This article was last updated on April 16, 2022
Susannah Joffe Beautiful Subtitled
Four teenage girls took what they’ve seen from the past year, and turned it into art. First up, 17-year-old Susannah Joffe’s film How You See Us, born out of a school field trip to Washington D.C. that happened to fall during President Trump’s inauguration. “We were visiting a national monument and there was a man in his mid-50s with a woman his age,” Joffe tells Refinery29 over the phone. “He looked at me, and he catcalled me. I’ve had people whistle and make noises at me before, but I’d never had someone say explicit sexual words to me until that moment.”
That incident triggered an emotional response — and a need to channel her anger into art. “I wanted to show my perspective on what’s going on in a new way,” Joffe says. “I made it for people who don’t understand what it’s like to be a girl in this society, especially with someone like Trump for president.” Audio of President Trump’s vulgar words is jarring against Joffe’s ethereal images of girls helping other girls, a visual rebellion against the idea of womanhood so often presented in media. Read Joffe’s full director’s statement below.
How You See Us
Name: Susannah Joffe
Director’s Statement: “Austin is a sheltered city, especially if you have gone to liberal private schools your whole life. When my madrigal choir went to Washington D.C. during President Trump’s inauguration, I finally understood what people meant when they said, ‘We live in a bubble.’ I saw countless parents holding the hands of too-young children wearing ‘Make America Great Again’ caps. When a man in his mid-50s decked out in Trump merchandise catcalled me in front of my classmates, I broke down. I was angry that I had been kept in the dark, and I found myself enraged at everyone who supported someone so hateful.

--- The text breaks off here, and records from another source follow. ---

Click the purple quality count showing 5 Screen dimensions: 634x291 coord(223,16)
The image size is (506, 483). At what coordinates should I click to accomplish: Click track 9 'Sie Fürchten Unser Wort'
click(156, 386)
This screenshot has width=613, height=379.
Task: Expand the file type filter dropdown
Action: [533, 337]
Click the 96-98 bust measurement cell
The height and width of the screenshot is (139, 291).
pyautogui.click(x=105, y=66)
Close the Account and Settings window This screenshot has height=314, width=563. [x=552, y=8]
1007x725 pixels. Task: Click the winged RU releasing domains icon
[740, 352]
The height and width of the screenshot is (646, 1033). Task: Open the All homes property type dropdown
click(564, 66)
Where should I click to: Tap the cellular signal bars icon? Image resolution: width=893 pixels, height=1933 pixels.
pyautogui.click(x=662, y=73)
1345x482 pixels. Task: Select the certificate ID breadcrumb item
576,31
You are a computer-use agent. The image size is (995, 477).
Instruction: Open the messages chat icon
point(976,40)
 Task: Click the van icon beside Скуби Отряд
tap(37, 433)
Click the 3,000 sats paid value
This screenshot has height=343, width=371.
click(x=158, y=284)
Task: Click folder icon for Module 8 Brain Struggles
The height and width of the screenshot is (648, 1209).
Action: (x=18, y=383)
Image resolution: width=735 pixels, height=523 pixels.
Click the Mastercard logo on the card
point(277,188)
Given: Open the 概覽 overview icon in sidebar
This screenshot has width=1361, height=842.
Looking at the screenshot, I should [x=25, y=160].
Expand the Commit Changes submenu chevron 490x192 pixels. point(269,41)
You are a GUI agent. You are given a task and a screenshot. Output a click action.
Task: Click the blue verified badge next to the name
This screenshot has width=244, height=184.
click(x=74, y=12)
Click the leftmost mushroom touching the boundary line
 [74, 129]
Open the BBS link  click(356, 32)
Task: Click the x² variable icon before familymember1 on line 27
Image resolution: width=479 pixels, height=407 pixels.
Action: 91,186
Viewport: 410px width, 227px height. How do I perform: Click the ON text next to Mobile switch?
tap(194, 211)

“When I got back to Austin, I channeled my anger into art and created How You See Us, which expressed my feelings on misogyny. I used the contrast of Trump’s language to the beauty and purity of the flower projections, glitter, dance, and the teenage girls. I have found that making art is better than just being angry at different perspectives, which is hypocritical to my values because you never know someone’s experiences that contribute to their beliefs. Being exposed to a different environment strengthened me as an artist because I realized that I have a purpose bigger than just doing well in school but can actually make societal change through film. How You See Us is my way of giving a voice to all the women who are done with being disrespected, and I hope it encourages men to rethink the over-sexualization of women in society.”